Mitzpe Ramon – Ramon Lookout is a town in the Negev desert of southern Israel. It is situated on the northern ridge at an elevation of 2,400 feet (800m.) overlooking an enormous erosion cirque known as the Ramon Crater. This crater, or “Machtesh”, as it is called in Hebrew (a term also used by geologists around the world) is 28 miles long and five miles wide. It is a formation unique to Israel and the Sinai.
Ramon Crater is the largest one one of the three Negev craters. It contains geological formations unparalleled elsewhere in the world. Together with magnificent panorama, it presents a fascinating story of geomorphologic evolution. The Ramon Nature Reserve encompassing the crater and the Negev mountains surrounding it is the largest nature reserve in Israel.

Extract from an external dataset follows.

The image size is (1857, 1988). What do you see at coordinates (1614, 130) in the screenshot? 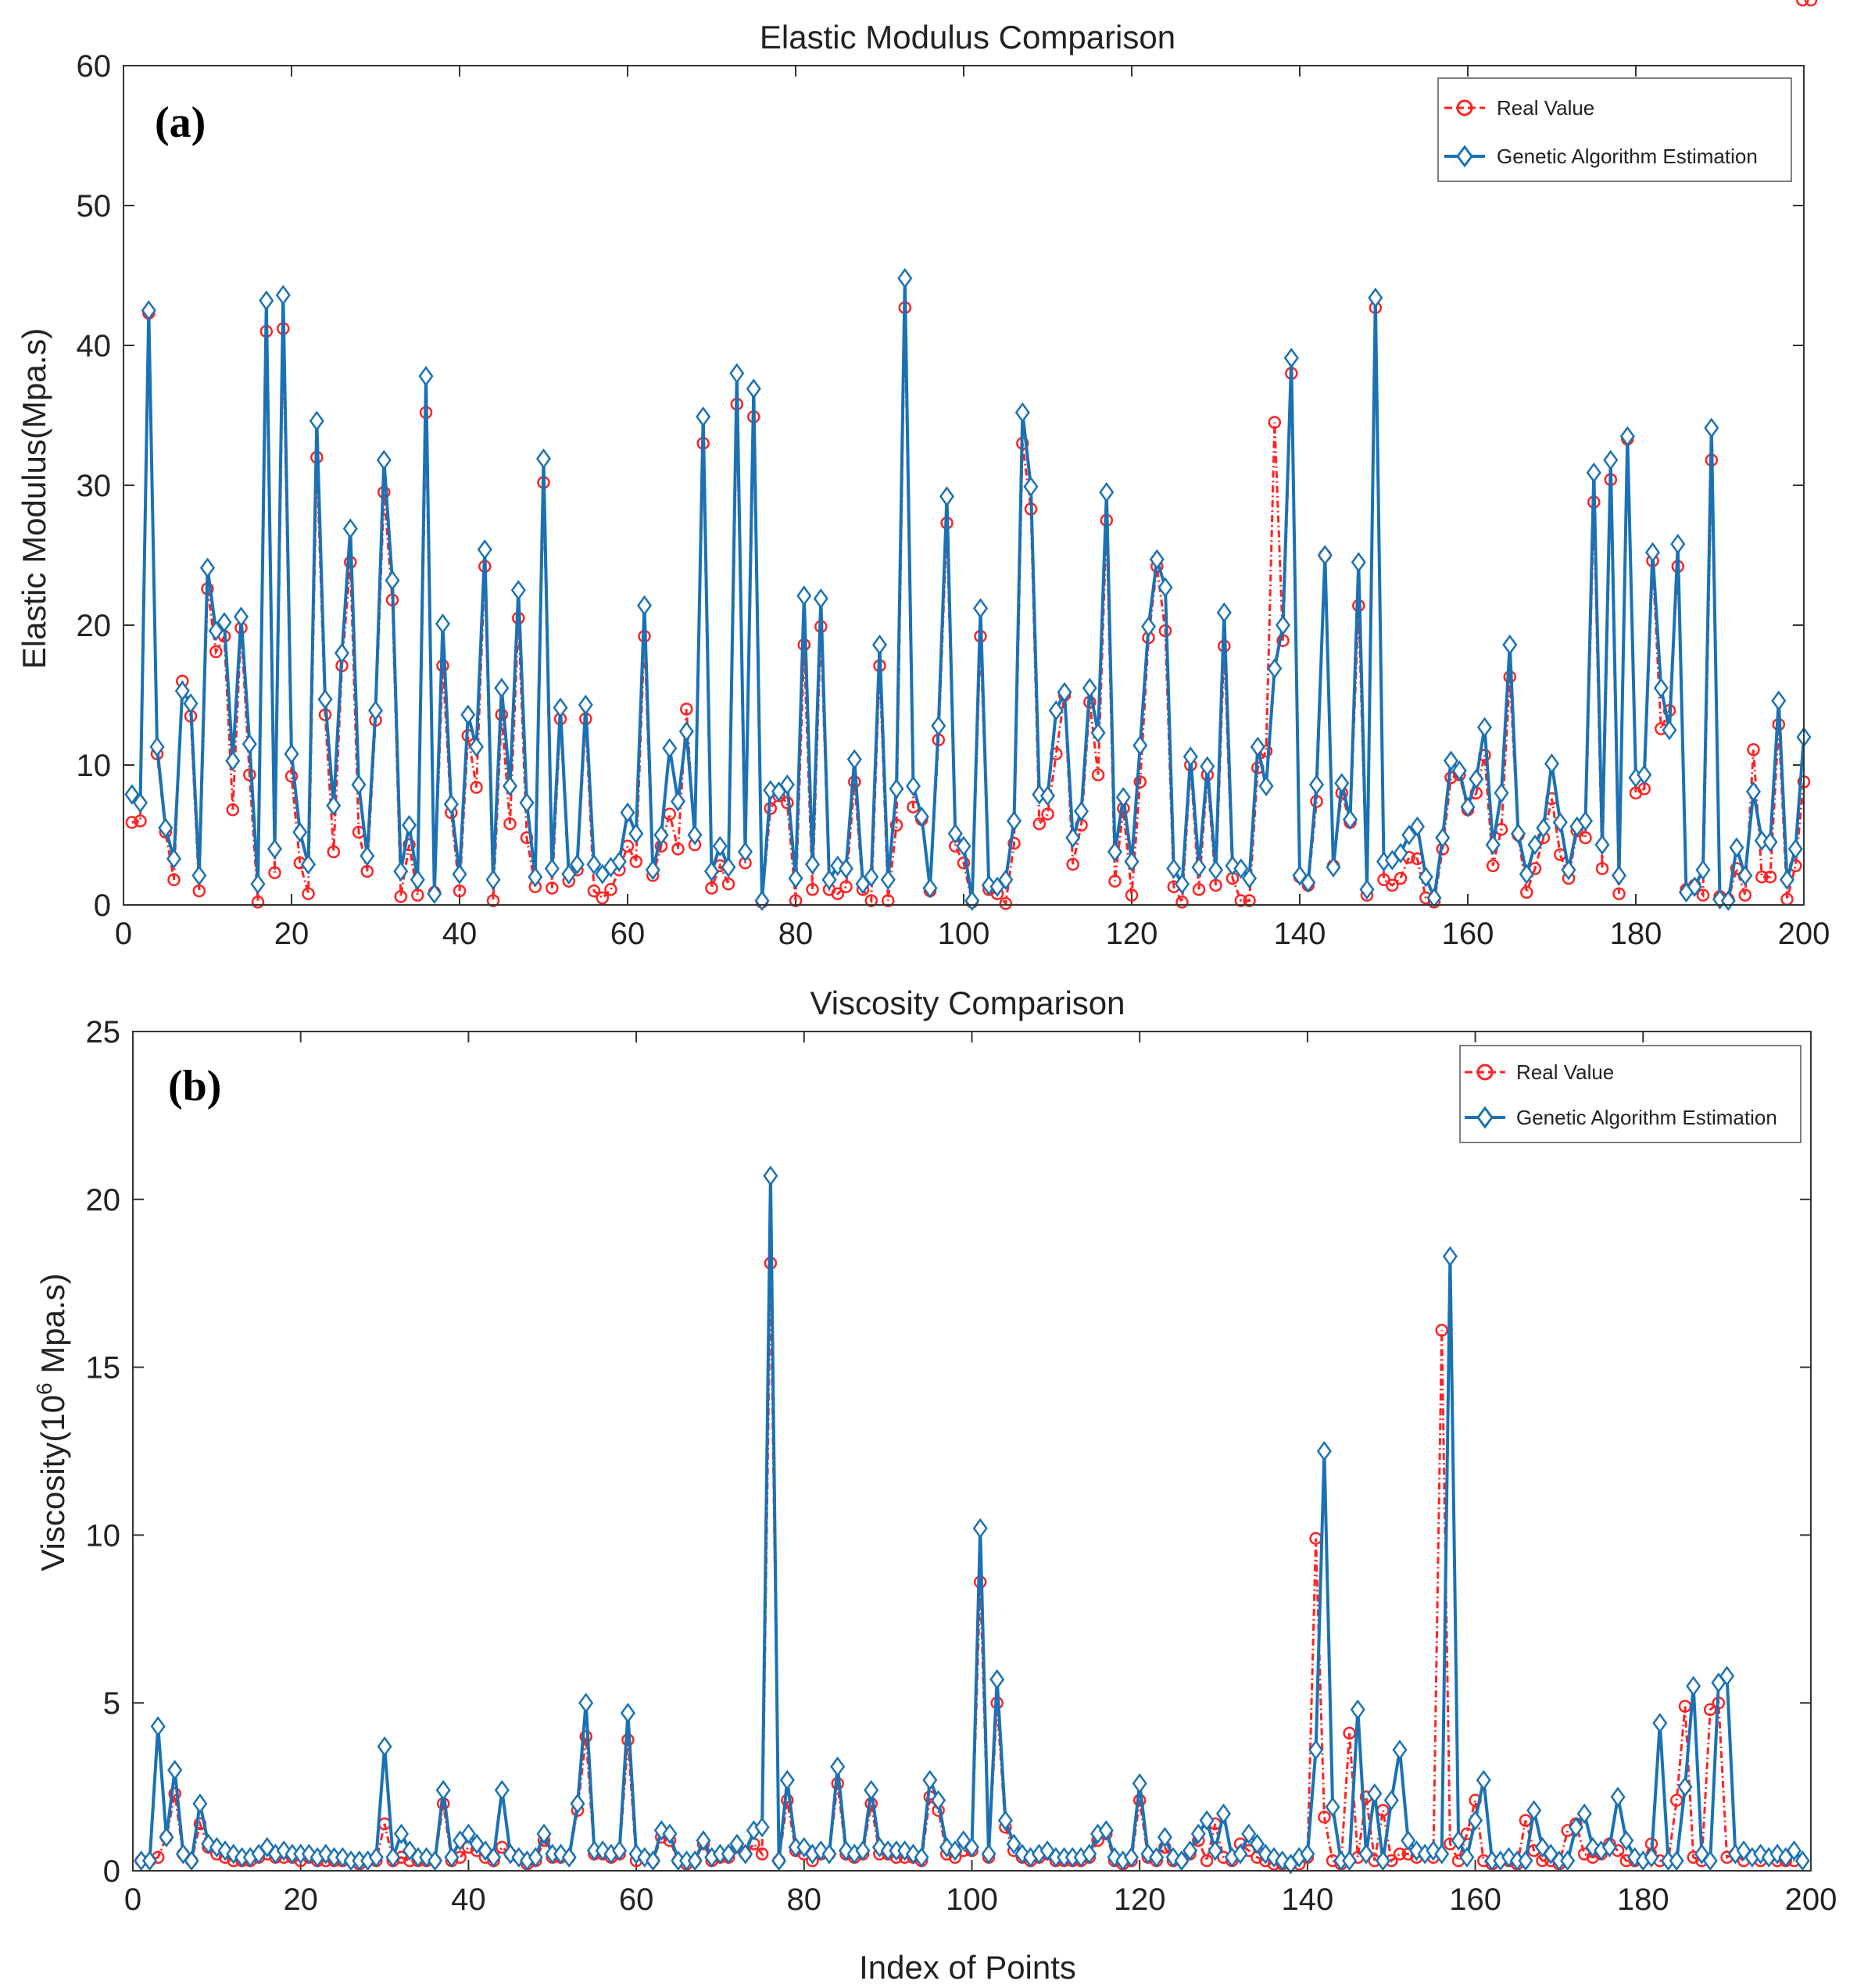
I see `chart-a-legend-box` at bounding box center [1614, 130].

Mitzpe Ramon was originally founded in 1951 as a camp for the workers building the road to Eilat. The town’s first permanent residents, immigrants from North Africa and Romania, settled there in the 1960s, and it became the southernmost of the Negev’s development towns.
The development of Mitzpe Ramon was adversely affected by the opening of Route 90 in the late 1960s. After the inauguration of this highway, traffic to and from Eilat bypassed Mitzpe Ramon almost entirely. However, growing interest in ecotourism, jeep trekking and hiking, and the upgrading of Route 40, which is considered a more scenic route to Eilat, have improved matters since the mid-1990s.
There is a visitors center overlooking the Ramon Crater and the fit can walk down into the crater for a 4 to 5 hour trek without any shade. There is a Lama and Alpaca farm and other attractions.